# [Document segment]

++++++++++

United States: Going to Take More to Break This Consumer
- Incoming data indicate a slowing yet resilient economy. Recent strength makes it less likely in our view that a recession will start by the beginning of next year and also means more monetary tightening will be necessary to slow growth sufficiently to quell elevated inflation. We still forecast a modest recession next year, but now are expecting it to begin a bit later.
- Next week: ISM Manufacturing Index (Mon), ISM Services Index (Wed), Employment (Fri)
International: Bank of England Intervenes to Calm Markets; Eurozone Inflation Hits Double Digits
- After the U.K.’s mini budget fueled concerns about inflation, the BoE committed to temporarily buying unlimited long-dated gilts to soothe markets, and will make a full assessment at its next policy meeting on November 3, where we expect a 100 bps rate hike. In other news, Eurozone September CPI reached 10% year-over-year. With the natural gas supply relationship between Russia and Europe deteriorating, there are concerns that energy prices will climb even higher.
- Next week: Japan Tankan Survey (Mon), RBA Decision (Tue), RBNZ Decision (Wed)

++++++++++

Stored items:

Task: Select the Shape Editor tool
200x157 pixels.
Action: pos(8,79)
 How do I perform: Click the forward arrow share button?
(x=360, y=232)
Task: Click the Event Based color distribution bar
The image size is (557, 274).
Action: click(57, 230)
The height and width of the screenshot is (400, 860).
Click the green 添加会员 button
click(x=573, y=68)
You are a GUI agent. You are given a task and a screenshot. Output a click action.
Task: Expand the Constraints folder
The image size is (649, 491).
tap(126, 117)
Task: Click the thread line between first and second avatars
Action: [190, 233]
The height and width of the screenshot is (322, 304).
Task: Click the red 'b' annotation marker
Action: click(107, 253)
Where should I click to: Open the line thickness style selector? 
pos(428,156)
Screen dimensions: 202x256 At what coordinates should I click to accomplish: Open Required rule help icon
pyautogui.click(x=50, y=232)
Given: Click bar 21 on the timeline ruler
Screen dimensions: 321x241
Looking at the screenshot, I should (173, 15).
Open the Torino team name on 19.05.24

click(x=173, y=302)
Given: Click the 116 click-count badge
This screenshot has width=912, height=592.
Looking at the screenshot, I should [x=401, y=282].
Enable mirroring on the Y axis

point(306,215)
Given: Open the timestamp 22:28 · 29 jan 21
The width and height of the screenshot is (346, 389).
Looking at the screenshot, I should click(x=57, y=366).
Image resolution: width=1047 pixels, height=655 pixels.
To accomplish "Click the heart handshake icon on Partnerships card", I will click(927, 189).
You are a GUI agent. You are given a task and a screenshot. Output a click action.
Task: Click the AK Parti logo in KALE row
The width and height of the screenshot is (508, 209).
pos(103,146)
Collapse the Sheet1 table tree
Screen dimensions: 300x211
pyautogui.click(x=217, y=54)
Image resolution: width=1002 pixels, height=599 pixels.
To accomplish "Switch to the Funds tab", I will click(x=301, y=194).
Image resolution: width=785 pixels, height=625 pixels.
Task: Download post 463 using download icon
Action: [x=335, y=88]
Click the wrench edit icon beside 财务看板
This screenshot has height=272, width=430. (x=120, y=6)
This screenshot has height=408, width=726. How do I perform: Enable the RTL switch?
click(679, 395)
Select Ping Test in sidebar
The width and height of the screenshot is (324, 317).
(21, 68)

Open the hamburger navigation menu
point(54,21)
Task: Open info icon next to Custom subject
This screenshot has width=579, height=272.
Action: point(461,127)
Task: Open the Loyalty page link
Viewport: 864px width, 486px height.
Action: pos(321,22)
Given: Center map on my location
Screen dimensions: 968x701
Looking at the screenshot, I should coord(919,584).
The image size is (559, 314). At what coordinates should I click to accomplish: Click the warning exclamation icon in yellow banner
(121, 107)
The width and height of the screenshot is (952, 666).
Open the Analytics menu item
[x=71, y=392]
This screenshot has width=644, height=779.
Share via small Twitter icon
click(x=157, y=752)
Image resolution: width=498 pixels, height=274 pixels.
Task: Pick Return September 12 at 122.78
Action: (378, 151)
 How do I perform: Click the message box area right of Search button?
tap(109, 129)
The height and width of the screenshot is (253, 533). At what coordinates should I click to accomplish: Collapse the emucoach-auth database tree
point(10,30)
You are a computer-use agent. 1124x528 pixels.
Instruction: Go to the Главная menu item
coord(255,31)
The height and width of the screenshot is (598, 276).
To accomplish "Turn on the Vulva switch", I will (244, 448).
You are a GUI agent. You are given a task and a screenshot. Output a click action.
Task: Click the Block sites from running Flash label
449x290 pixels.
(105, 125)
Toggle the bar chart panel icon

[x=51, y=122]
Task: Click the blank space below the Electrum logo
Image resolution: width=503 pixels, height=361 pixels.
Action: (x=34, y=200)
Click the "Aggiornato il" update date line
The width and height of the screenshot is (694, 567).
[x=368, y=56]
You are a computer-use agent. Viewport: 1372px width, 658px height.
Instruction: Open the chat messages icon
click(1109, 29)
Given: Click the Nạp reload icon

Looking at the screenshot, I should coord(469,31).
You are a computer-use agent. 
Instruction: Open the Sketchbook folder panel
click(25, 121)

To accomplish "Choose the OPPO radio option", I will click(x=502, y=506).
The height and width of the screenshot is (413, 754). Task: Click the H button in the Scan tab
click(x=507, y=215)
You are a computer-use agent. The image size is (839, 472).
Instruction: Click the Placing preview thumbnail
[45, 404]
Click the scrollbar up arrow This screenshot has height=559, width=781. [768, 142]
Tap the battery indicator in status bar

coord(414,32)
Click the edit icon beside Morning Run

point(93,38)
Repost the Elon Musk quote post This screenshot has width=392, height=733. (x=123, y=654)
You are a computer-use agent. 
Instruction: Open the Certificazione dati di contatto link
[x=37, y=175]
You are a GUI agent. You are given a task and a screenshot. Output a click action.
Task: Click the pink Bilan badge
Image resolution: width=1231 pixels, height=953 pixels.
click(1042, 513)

++++++++++

# [Exercises]
a) Write out the part of the economic commentary starting with "International: Bank of" and going on through "RBNZ Decision (Wed)".
b) Continue the economic commentary from where it stops.

# [List of answers]
a)
International: Bank of England Intervenes to Calm Markets; Eurozone Inflation Hits Double Digits
- After the U.K.’s mini budget fueled concerns about inflation, the BoE committed to temporarily buying unlimited long-dated gilts to soothe markets, and will make a full assessment at its next policy meeting on November 3, where we expect a 100 bps rate hike. In other news, Eurozone September CPI reached 10% year-over-year. With the natural gas supply relationship between Russia and Europe deteriorating, there are concerns that energy prices will climb even higher.
- Next week: Japan Tankan Survey (Mon), RBA Decision (Tue), RBNZ Decision (Wed)

b)
Interest Rate Watch: Update to Our Fed Funds Forecast
- The continued resiliency of the U.S. economy and the FOMC’s apparent willingness to do “whatever it takes” to rein in inflation has led us to upwardly revise our forecast. We now see the Committee taking its target range for the fed funds rate to 4.75%-5.00% by Q1-2023.
Credit Market Insights: Five Trillion Down, Still 26 Trillion Up
- The Fed’s updated Distributional Financial Accounts indicated declining household wealth over Q2 of this year. Since its peak in the Q4-2021, household wealth is down over $5 trillion, from $141.9T to $135.8T, and all but a quarter trillion of this decline occurred in Q2. Even with the recent hit to wealth, household wealth is still almost 24% above pre-pandemic levels.
Topic of the Week: Easy on the Gas: Germany Institutes Energy Price Cap
- On Thursday, the German government announced plans to institute a $194B package aimed at curtailing crippling energy costs. This announcement came on the same day that Germany’s September CPI report revealed inflation surging to a scorching hot 10.9% year-over-year.